Borges e Casares antecipam, de certa forma, O Show de Truman, este genial filme de Peter Weir, no qual Truman, desde o berço, é personagem de uma novela, rodada em um estúdio colossal que determina toda sua vida e ele não sabe disso. Don Domecq quer saber quando tudo começou.

“- Ninguém sabe. Tanto valeria pesquisar a quem ocorreram primeiro as inaugurações de escolas e as visitas faustosas de testas coroadas. São coisas que não existem fora dos estúdios de gravação e das redações. Convença-se, Domecq, a publicidade maciça é a marca dos tempos modernos.
“- E a conquista do espaço? – gemi.
“- É um programa estrangeiro, uma co-produção ianque-soviética. Um louvável progresso, não o neguemos, do espetáculo cientificista.
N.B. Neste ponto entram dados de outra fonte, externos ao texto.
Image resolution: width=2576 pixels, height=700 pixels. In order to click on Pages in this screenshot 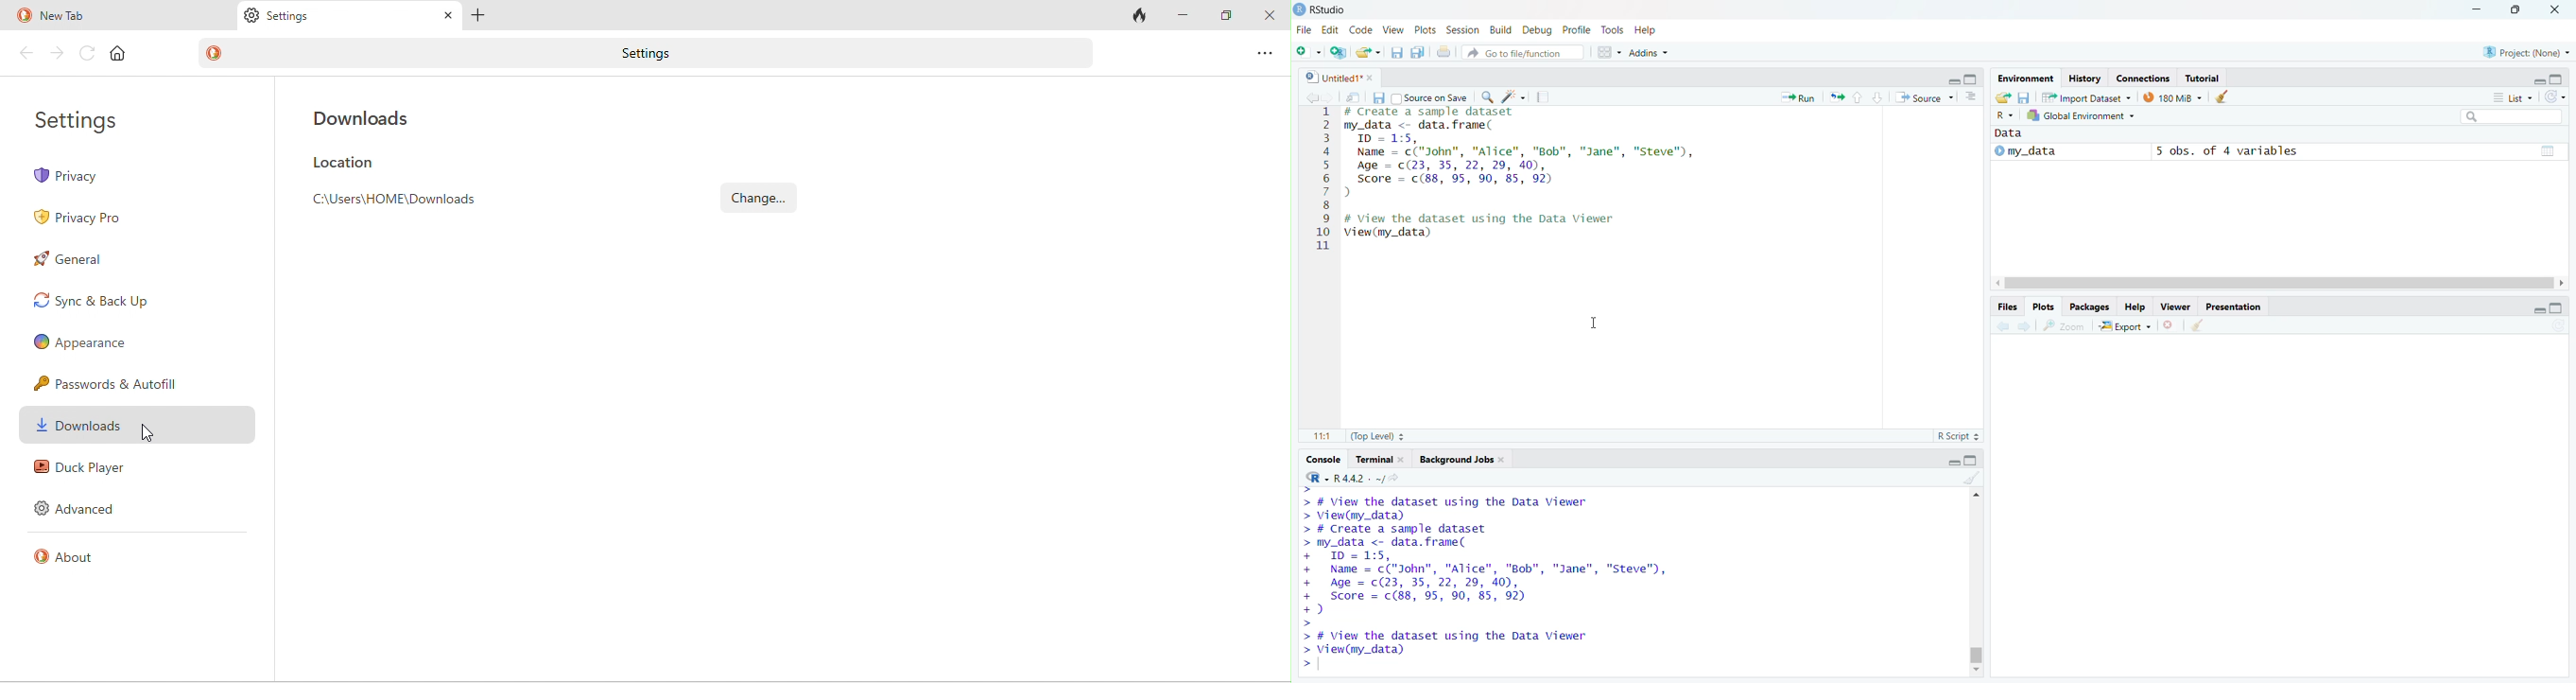, I will do `click(1543, 96)`.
“- Presidente, o senhor me mete medo – resmunguei, sem respeitar a via hierárquica. Então no mundo não acontece nada?
“- Muito pouco – respondeu com sua fleugma inglesa. O que não compreendo é seu medo. O gênero humano está em casa, atento ao vídeo ou ao locutor, quando não à imprensa marrom. Que mais quer, Domecq? É a marcha gigante dos séculos, o ritmo do progresso que se impõe”.
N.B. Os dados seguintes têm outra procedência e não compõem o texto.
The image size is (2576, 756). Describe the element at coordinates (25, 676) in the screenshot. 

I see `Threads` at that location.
Sei não. Do jeito em que marcha a humanidade, não me surpreenderia que a rede Globo tenha decretado terremoto e os telespectadores tenham se imposto a obrigação de tê-lo sentido. Verdade que prédios racharam e o abastecimento de água foi afetado em alguns lugares. Mas estes efeitos, Christof, o diretor de TV no filme de Weir, produzia com facilidade em seu monumental estúdio. Chuva ou sol, raio ou tempestade, tudo era produzido com o simples toque de um botão.

Ou talvez eu – e boa parte dos paulistanos – sejamos insensíveis a movimentos sísmicos. Sei lá! Me reservo o direito à dúvida.